Chinese Journal of Chemical Engineering, Vol.27, No.5, 1184-1190, 2019
Mineral phase and structure changes during roasting of fine-grained carbonaceous gold ores and their effects on gold leaching efficiency
While roasting has been widely applied to reduce the negative effect of carbonaceous matters on gold extraction from fine-grained carbonaceous gold ores, the phase and structure changes of minerals during roasting and their influences on the leaching rate of gold have not been fully understood. This limits the extraction of carbonaceous gold deposits. The current work examines the oxidation process of a fine-grained carbonaceous gold ore during roasting using a range of techniques including X-ray diffraction (XRD), scanning electron microscopy (SEM), Energy Dispersive Spectrometer (EDS) analysis and pore structure analysis together with gold leaching tests. The results show that during the process of oxidative roasting, the carbonaceous matters (organic carbon and graphitic carbon) and pyrite were completely decomposed at 600 degrees C with the carbonaceous components burned and pyrite oxidized into hematite.

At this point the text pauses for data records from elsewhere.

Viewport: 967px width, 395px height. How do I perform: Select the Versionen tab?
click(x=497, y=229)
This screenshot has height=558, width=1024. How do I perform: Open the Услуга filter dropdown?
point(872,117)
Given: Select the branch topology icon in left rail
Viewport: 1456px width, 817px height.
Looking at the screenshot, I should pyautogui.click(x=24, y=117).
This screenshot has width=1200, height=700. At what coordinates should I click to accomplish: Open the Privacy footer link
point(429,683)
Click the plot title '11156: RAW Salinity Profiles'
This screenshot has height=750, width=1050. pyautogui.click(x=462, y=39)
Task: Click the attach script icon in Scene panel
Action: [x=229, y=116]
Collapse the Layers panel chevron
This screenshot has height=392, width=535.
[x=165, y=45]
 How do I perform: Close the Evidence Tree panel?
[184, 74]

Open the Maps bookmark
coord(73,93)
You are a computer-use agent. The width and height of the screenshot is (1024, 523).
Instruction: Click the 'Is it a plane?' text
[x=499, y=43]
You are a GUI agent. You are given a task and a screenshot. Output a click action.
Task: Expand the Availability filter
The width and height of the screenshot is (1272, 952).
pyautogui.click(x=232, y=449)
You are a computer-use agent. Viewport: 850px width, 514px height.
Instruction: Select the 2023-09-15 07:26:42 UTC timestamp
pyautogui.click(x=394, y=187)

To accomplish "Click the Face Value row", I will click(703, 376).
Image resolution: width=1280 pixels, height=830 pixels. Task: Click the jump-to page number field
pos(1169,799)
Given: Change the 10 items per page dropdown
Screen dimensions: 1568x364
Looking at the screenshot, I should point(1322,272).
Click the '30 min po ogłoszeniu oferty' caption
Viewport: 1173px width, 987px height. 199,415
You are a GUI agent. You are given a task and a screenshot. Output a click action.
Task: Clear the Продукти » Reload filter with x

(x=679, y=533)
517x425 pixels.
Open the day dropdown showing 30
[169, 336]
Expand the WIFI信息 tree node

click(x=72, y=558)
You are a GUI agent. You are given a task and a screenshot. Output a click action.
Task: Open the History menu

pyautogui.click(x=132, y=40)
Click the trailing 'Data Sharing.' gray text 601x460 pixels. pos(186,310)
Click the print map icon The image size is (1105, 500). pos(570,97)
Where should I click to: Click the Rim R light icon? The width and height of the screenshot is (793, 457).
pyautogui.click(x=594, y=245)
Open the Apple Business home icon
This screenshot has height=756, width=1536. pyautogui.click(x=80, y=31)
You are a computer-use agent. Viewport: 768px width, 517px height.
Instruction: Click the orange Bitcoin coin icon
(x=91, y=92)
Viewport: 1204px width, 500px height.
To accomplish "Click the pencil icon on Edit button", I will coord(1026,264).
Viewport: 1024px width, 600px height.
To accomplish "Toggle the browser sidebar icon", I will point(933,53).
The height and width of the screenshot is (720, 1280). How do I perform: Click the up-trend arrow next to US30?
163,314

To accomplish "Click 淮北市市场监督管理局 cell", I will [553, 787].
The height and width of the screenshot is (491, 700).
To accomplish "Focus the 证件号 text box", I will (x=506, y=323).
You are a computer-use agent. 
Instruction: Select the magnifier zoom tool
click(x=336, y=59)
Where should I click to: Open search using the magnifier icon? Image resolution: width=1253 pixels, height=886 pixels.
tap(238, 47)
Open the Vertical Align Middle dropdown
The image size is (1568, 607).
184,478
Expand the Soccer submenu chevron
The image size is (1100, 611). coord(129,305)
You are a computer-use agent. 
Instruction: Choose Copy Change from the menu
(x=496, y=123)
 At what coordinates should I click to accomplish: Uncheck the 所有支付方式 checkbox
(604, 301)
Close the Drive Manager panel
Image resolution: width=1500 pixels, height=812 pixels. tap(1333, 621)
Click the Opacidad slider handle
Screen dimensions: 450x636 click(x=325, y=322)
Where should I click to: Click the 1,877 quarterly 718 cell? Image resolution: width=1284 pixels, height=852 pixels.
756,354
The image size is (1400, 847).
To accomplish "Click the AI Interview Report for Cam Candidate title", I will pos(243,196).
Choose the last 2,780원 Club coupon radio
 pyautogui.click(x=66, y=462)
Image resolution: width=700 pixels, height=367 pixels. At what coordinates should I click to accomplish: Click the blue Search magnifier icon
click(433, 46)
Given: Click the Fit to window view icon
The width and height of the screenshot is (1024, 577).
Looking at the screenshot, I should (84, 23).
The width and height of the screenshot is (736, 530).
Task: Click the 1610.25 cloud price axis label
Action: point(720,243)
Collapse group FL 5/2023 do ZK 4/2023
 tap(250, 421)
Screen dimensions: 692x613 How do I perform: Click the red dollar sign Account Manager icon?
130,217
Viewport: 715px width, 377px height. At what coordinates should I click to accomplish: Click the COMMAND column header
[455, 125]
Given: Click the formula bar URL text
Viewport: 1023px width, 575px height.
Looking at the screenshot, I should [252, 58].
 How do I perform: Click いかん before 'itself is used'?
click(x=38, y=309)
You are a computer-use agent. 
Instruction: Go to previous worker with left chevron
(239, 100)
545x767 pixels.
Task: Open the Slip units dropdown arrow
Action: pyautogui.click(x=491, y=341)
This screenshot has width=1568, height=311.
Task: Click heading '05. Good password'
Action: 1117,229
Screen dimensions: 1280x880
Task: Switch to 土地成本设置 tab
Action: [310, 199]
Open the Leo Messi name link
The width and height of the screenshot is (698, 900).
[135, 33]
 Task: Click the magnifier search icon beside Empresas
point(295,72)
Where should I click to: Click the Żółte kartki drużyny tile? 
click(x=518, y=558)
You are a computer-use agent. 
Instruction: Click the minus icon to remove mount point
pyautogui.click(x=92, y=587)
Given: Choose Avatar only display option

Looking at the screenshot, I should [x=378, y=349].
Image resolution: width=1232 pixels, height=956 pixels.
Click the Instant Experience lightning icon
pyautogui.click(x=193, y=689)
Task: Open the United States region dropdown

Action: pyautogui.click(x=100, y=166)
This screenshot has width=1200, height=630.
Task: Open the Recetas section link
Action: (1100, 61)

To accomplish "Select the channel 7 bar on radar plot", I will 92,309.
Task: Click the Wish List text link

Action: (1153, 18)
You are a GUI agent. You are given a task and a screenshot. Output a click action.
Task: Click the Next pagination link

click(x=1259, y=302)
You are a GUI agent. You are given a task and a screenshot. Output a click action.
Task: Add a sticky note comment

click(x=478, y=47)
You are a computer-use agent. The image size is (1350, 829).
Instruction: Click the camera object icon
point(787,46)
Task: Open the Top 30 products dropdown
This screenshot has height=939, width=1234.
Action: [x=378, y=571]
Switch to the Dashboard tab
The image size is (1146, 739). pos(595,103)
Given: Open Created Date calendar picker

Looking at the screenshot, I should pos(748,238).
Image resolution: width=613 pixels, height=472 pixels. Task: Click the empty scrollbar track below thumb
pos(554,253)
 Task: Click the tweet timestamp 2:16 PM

At 650 degrees C, while dolomite was decomposed into calcia, magnesia, calcium sulfate etc., the calcine structure became loose and porous, leading to a high gold leaching rate from the roasted product Above 750 degrees C, the porous calcite structure started to collapse along with the agglomeration, leading to the secondary encapsulation of gold particles, which contributed to the sharp drop in the gold leaching rate of the roasted product. This study suggests optimum phase and structure changes of minerals during roasting to achieve maximum gold extraction from fine-grained carbonaceous gold deposits. (C) 2018 The Chemical Industry and Engineering Society of China, and Chemical Industry Press Co., Ltd. All rights reserved.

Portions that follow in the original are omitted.